Послышалось далекое чавканье, я прислушался, шаги приближаются в мою сторону, не слишком легкие и не тяжелые, уверенные, неизвестный не осторожничает, места для него знакомые.
Я пригнулся, чтобы рассмотреть его раньше, чем он меня, через пару минут в тумане наметился человеческий силуэт, начал наливаться плотью под чваканье болота, оброс одеждой старинного покроя…
Мой меч был уже в руке, когда я выпрыгнул навстречу с воплем:
– Не двигаться!.. Убью!
Человек от неожиданности попятился, споткнулся и рухнул спиной в жидкую грязь. Я навис над ним, огромный и грозный, острие меча упер в грудь.
– Ты кто?
Глава 14
Его глаза полезли на лоб, инстинктивно пытался отползти, ерзая спиной и задницей, как ящерица. Я усилил давление на меч, мол, пропорю насквозь, и он устрашенно затих. Я рассматривал его с омерзением, вроде бы не верю ни в каких ломброз, но здесь все слишком явно и четко. На этой уродливой морде, как говорили раньше, отпечатались все пороки, какие только может придумать человек. И сластолюбие, и чревоугодие, и подлость, и предательство, и способность улыбаться широко и тут же ударить в спину.
– Я?.. – проговорил он дрожащим голосом. – Я. Не убивайте меня, хозяин!
Я чувствовал себя так, словно стою по колено в нечистотах и пытаюсь там что-то выудить, а это урод смотрит снизу вверх со смесью страха и трусливой злобы. Лицо дергается, губы то пытаются растянуться в заискивающую улыбку, то превращаются в щель, похожую на капкан для мелких зверьков.
Я переместил острие меча к его вздрагивающему кадыку.
– Ответствуй, тварь дрожащая… Ты же человек, почему среди этих тварей?
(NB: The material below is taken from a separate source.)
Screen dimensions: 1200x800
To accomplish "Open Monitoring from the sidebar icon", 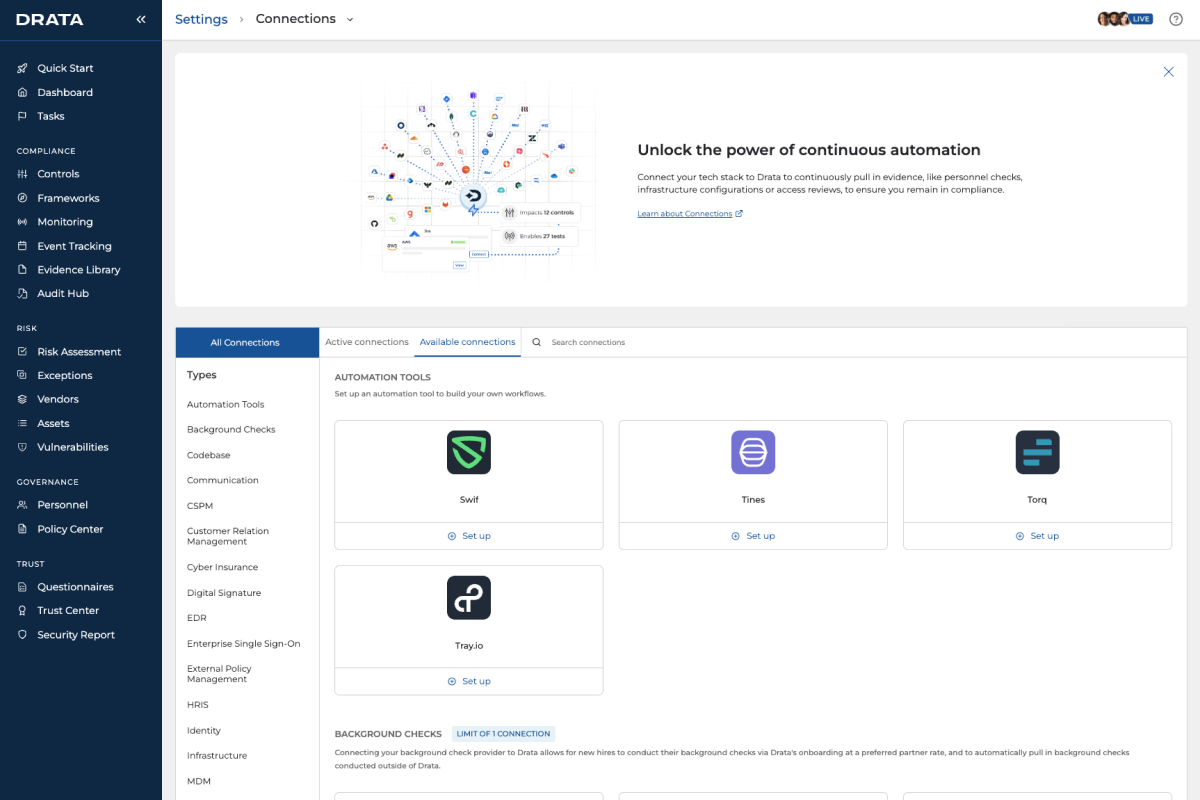I will [x=22, y=222].
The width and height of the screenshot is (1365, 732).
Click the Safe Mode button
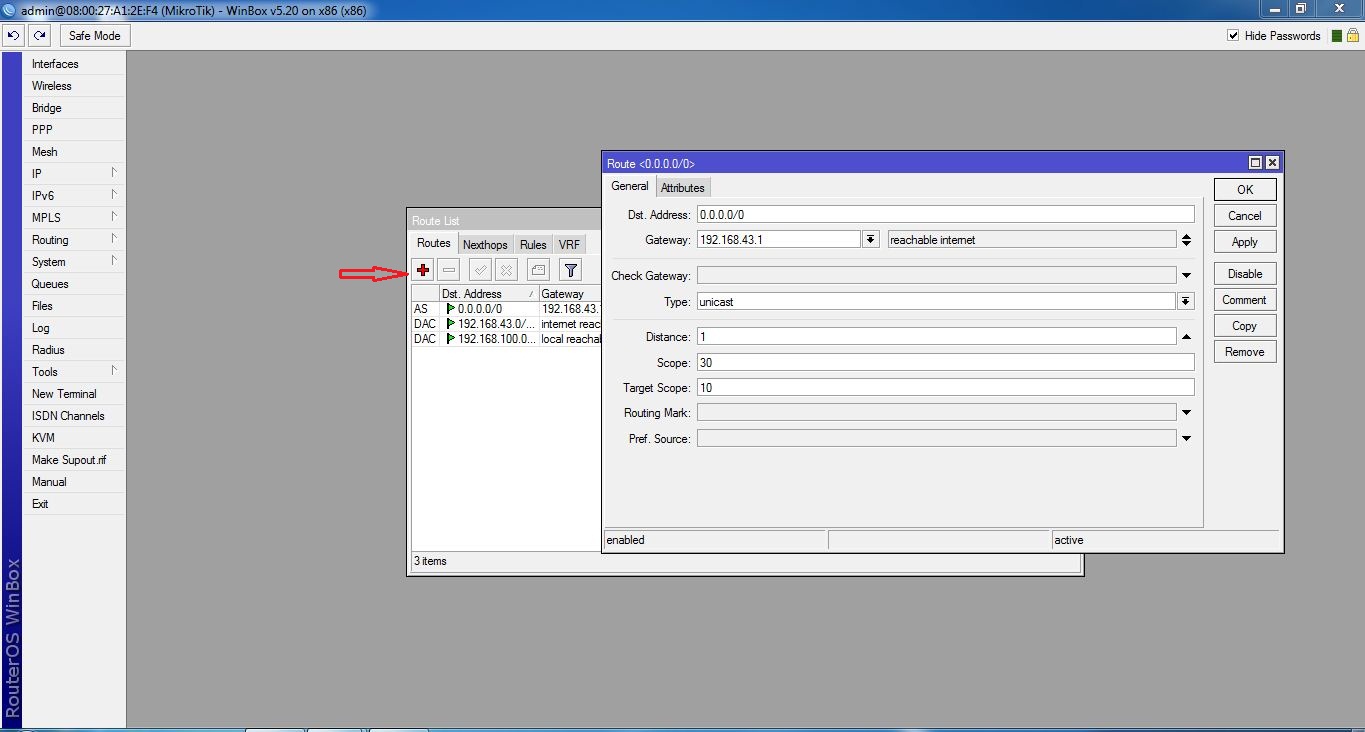pyautogui.click(x=94, y=34)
Он проговорил быстро-быстро, захлебываясь словами:
– Когда утром повесят на городской площади, ночью выслушаешь любого!.. Там нашелся один, объяснил, как спасти шкуру. Я это сделал. А как еще? Кто бы дал себя повесить, если есть шанс уцелеть? И хотя здесь не мед, но жив, а разве не жизнь – самое ценное для человека?.. Неважно, как жить, лишь бы жить!.. Лучше быть живым псом, чем мертвым львом…
Я прорычал:
– Грамотный, Экклезиаста читал. Может быть, даже из благородной семьи?.. Нет, тогда бы на плаху… И много вас таких?
Он переспросил угодливо:
– Людей?
– Да!
– Не слишком, – сказал он торопливо, – но есть, есть… Было больше, но тут выживаемость плохая. Кроме того, часто забирают нас на обед к Властелину.
Я съязвил:
– В качестве блюда?
Он ответил так серьезно, что у меня побежали мурашки по коже:
– Да. Но что делать? Всяк надеется выжить. Они едят, но не всех же… Да, я вижу по вашему лицу, хозяин, все вижу… но если бы я не принял их условий, давно уже болтался бы в петле. А так я жив!
Я поморщился.
– Разве это жизнь? Ты мертвее трупа. О погибших хоть дети помнят, цветы кладут на могилку каждый год… Эх, что за тварь! Не хочу о тебя марать благородное лезвие. И камня рядом нет, чтобы прибить, как ядовитого паука…
Он завопил:
– Не убивайте!.. Только не убивайте!.. Что угодно делайте, только не убивайте!..
Я вскипел, занес над ним меч, всего трясет от необузданной и вообще-то не свойственной мне ярости. Он закрыл руками голову и зажмурился, будто так можно уберечься от меча.